The cool thing here is that they can take a doctor and clone him virtually. He can answer a question, and that might reduce patient time in a hospital somewhere. And when you take that power, and you multiply it by the number of patients in the whole world – it’s a huge number. These are real things. We’re not limited to theoretical worlds. You really can go out and have awesome effects immediately, and they’re tangible. We’re collecting more and more data, to the point that there are not that many aspects of life that aren’t becoming data driven. So it’s super exciting.
Imagine if you were able to go back to the beginning of your graduate school career, and you meet yourself coming in the corridors and you have a five minute window to speak to yourself. Would you tell yourself to do anything differently?
A lot of it would have centered on working more with people. I joined an open source project, and that was the single best decision in all of graduate school. I learned how to code in a collaborative way.
The second most important thing probably would have been communication. Every week, I would deliver a presentation on my results during the past week, and usually, it would boil down to giving a two or three minute feedback session at the end of that. So I was already doing a lot of communication and I wouldn’t have changed that.

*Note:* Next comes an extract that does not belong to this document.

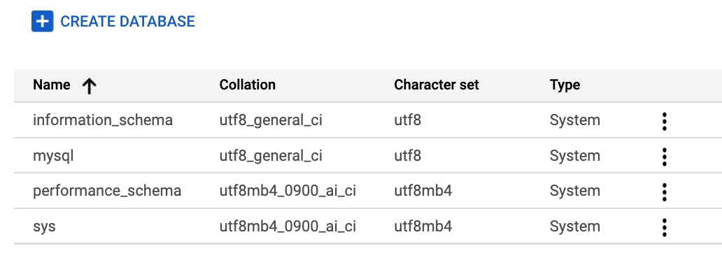Select the mysql database name
Screen dimensions: 722x258
point(53,157)
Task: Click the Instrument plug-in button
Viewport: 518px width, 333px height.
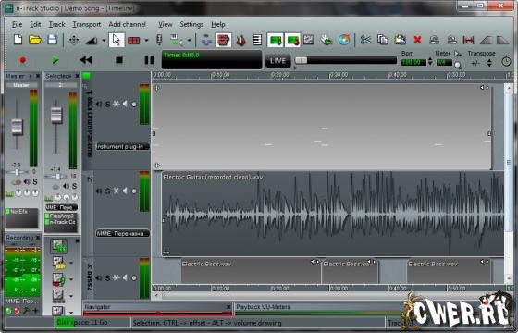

My programming context was great; maybe I should have started that earlier and taken more formal programming classes. If you were to design the curriculum, I’d say you have to have a lot of programming. A lot of classes are like, ‘go and do this assignment.’ The real world is, ‘go do this assignment but you only have to do this module, and someone else will do the next module. You guys need to be working collaboratively.’
They should also be doing lots of statistics, and they should be able to do it as quickly as possible. People love to talk about this Pareto Principle, where 80% of the outcomes result from 20% of the effort. The hard part is trying to figure out where that 80% line actually is, and once you realize you’re at it, stop.
How can people find open source projects to participate in?
A lot of the time, they already exist. You probably already know what they are because you hear about them. The biggest thing is not to be shy about it, and not to be scared off. It took me a long time to work up the courage to actually push code back out and be able to take the criticism. No matter where you’re working, there are other people working with similar problems. Just go out and search for them. If they haven’t solved your specific niche problem, join the effort. It’s a worthwhile process. It’s really hard to convince graduate students about this, who are already overwhelmed with a lot of other things, but it is definitely the best part of those five years.
Your advisor is going to be pushing you for results, and my advisor said it had been years since he’d written any code. So you might not realize how important this is. But in a world that is becoming way more team-based, both in industry and science, it’s super important to push everything into a team-based context.
Also, if you’re in science, you’re all about trying to communicate your results. One of the best ways to do that is through your open source network. They have an audience there, waiting for you, and they might be really interested. A lot of it is, ‘I built this feature onto this project.’ They’ll go try it out and maybe they’ll write a paper about it, and then you get an extra citation.
There are a lot of extra indirect effects. The direct effect is that you’ll be better. The indirect effects are that there are a lot of other people who will benefit, and that will reflect very well on you.
It’s a little unfortunate that the primary currency of science is citations and not source code, even though that’s a big infrastructure push. I think that will have to change going forward because everything is being done in a team-based context. To do science more efficiently, it has to be that way. There’s no other alternative.